Warum muß er denn nach Capri, Großmutter? fragte das Kind.  Haben die
Leute dort keinen Pfarrer, daß sie unsern borgen müssen?

Sei nicht so einfältig, sagte die Alte.  Genug haben sie da und die
schönsten Kirchen und sogar einen Einsiedler, wie wir ihn nicht haben.
Aber da ist eine vornehme Signora, die hat lange hier in Sorrent
gewohnt und war sehr krank, daß der Padre oft zu ihr mußte mit dem
Hochwürdigsten, wenn sie dachten, sie übersteht keine Nacht mehr.
Nun, die heilige Jungfrau hat ihr beigestanden, daß sie wieder frisch
und gesund worden ist und hat alle Tage im Meere baden können.  Als
sie von hier fort ist, nach Capri hinüber, hat sie noch einen schönen
Haufen Dukaten an die Kirche geschenkt und an das arme Volk, und hat
nicht fort wollen, sagen sie, ehe der Padre nicht versprochen hat,
sie drüben zu besuchen, daß sie ihm beichten kann.  Denn es ist
erstaunlich, was sie auf ihn hält.  Und wir können uns segnen, daß
wir ihn zum Pfarrer haben, der Gaben hat wie ein Erzbischof und dem
die hohen Herrschaften nachfragen.  Die Madonna sei mit ihm!--Und
damit winkte sie zum Schiffchen hinunter, das eben abstoßen wollte.

Werden wir klares Wetter haben, mein Sohn? fragte der kleine Priester
und sah bedenklich nach Neapel hinüber.

Die Sonne ist noch nicht heraus, erwiderte der Bursch.  Mit dem
bißchen Nebel wird sie schon fertig werden.

So fahr zu, daß wir vor der Hitze ankommen.

Antonino griff eben zu dem langen Ruder, um die Barke ins Freie zu
treiben, als er plötzlich innehielt und nach der Höhe des steilen
Weges hinaufsah, der von dem Städtchen Sorrent zur Marine hinabführt.

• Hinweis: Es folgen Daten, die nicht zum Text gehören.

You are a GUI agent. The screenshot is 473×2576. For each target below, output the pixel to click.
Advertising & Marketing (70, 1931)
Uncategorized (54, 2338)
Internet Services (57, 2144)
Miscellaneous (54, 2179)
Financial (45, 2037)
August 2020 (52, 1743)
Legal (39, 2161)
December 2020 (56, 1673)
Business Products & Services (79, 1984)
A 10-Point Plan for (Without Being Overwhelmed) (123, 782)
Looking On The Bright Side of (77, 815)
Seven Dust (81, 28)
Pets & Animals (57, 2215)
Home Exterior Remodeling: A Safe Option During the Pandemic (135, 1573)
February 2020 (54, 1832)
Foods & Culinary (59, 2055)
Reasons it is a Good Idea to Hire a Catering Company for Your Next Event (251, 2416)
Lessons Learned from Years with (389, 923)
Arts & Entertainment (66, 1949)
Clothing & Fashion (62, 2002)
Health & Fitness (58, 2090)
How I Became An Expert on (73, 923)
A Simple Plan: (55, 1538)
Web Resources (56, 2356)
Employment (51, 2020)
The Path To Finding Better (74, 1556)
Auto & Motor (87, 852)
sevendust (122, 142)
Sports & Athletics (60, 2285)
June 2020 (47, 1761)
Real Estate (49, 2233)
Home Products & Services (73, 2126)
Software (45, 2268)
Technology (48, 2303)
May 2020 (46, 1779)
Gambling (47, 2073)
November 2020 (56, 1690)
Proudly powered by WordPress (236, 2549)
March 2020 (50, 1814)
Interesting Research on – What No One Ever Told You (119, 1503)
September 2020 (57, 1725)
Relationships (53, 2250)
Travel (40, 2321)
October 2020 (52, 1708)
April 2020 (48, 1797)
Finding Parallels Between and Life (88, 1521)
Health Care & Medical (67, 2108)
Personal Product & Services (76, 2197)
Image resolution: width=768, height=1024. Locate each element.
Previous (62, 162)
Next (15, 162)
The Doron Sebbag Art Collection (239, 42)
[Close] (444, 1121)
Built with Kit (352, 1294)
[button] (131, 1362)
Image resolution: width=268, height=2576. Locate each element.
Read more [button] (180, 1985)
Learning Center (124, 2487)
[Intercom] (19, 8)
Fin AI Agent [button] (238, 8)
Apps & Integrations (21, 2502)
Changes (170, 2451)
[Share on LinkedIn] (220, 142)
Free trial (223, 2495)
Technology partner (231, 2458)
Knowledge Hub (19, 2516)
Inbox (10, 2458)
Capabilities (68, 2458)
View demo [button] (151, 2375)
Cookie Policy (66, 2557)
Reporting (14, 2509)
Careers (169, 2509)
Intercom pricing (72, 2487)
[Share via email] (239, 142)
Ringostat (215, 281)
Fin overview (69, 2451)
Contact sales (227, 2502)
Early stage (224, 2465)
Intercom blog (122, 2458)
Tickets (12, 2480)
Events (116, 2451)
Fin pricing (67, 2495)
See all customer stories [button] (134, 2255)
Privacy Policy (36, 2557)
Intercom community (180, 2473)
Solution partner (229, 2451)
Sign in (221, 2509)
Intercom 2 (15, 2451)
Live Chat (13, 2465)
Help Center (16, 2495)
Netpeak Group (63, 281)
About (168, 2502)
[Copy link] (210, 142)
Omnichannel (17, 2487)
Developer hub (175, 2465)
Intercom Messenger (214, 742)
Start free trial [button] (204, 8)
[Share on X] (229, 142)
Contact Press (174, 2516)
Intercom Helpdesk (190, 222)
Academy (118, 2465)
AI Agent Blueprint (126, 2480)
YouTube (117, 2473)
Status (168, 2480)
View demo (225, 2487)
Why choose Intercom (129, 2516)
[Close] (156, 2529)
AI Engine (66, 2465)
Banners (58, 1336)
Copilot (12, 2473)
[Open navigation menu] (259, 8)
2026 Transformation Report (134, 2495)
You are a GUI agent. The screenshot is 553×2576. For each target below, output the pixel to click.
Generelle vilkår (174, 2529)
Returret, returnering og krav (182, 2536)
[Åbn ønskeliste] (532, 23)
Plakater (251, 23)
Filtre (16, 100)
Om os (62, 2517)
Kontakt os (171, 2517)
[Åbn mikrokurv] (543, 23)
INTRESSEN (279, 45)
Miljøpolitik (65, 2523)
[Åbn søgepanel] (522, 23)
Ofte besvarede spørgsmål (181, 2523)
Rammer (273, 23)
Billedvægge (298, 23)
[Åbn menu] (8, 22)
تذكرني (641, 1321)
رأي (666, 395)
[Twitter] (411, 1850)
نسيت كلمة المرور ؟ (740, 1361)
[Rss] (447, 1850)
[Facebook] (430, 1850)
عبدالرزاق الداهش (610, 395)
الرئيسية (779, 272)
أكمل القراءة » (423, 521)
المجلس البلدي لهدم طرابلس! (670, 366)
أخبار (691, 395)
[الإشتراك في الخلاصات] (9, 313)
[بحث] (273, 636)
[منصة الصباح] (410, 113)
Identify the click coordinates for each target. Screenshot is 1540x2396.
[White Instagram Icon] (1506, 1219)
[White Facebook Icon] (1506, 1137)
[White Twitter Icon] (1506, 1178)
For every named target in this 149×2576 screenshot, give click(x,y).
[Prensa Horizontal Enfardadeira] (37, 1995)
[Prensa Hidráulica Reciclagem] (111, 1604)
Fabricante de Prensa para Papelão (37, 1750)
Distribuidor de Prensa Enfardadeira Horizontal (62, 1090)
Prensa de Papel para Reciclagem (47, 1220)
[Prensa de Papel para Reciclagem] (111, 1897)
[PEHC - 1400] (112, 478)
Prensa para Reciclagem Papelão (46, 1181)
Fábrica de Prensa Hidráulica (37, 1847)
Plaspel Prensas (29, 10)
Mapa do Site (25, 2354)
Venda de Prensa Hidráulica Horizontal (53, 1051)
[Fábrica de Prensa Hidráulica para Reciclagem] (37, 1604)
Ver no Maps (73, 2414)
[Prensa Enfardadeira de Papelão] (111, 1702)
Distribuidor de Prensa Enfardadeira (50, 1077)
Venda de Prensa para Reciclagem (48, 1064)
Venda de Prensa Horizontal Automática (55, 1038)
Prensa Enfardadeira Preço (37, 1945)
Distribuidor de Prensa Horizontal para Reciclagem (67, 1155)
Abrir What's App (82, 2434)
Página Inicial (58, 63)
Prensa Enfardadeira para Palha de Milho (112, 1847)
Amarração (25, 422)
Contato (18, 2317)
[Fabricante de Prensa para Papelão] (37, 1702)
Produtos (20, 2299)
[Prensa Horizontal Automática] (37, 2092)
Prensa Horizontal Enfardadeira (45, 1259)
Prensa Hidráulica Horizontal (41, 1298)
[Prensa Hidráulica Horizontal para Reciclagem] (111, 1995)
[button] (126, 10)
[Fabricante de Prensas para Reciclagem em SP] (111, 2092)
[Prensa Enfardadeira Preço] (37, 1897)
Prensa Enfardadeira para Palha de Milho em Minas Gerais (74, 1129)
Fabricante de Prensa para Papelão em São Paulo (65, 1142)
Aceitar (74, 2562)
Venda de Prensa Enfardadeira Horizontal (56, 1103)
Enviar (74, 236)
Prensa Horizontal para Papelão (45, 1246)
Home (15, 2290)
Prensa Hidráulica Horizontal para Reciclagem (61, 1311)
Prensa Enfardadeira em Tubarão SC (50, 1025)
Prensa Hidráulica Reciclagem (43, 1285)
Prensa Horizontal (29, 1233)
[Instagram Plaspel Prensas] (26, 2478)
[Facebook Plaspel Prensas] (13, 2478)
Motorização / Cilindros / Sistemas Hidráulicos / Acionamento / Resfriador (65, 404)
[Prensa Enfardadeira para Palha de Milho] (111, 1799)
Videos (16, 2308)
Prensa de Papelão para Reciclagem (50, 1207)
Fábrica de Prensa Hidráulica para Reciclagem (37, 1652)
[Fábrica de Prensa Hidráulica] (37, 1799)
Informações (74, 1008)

Eine schlanke Mädchengestalt ward oben sichtbar, die eilig die Steine
hinabschritt und mit einem Tuch winkte.  Sie trug ein Bündelchen
unterm Arm, und ihr Aufzug war dürftig genug.  Doch hatte sie eine
fast vornehme, nur etwas wilde Art, den Kopf in den Nacken zu werfen
und die schwarze Flechte, die sie vorn über der Stirn umgeschlungen
trug, stand ihr wie ein Diadem.

Worauf warten wir? fragte der Pfarrer.

Es kommt da noch jemand auf die Barke zu, der auch wohl nach Capri
will.  Wenn Ihr erlaubt, Padre--es geht darum nicht langsamer, denn
's ist nur ein junges Ding von kaum achtzehn Jahr.

In diesem Augenblick trat das Mädchen hinter der Mauer hervor, die
den gewundenen Weg einfaßt.  Laurella! sagte der Pfarrer.  Was hat
sie in Capri zu tun?

Antonino zuckte die Achseln.--Das Mädchen kam mit hastigen Schritten
heran und sah vor sich hin.

Guten Tag, l'Arrabbiata! riefen einige von den jungen Schiffern.  Sie
hätten wohl noch mehr gesagt, wenn die Gegenwart des Curato sie nicht
in Respekt gehalten hätte, denn die trotzige stumme Art, in der das
Mädchen ihren Gruß hinnahm, schien die Übermütigen zu reizen.

Guten Tag, Laurella, rief nun auch der Pfarrer.  Wie steht's?  Willst
du mit nach Capri?

Wenn's erlaubt ist, Padre!

Frage den Antonino, der ist der Patron der Barke.  Ist jeder doch
Herr seines Eigentums und Gott Herr über uns alle.

Da ist ein halber Carlin (3), sagte Laurella, ohne den jungen
Schiffer anzusehen.  Wenn ich dafür mit kann.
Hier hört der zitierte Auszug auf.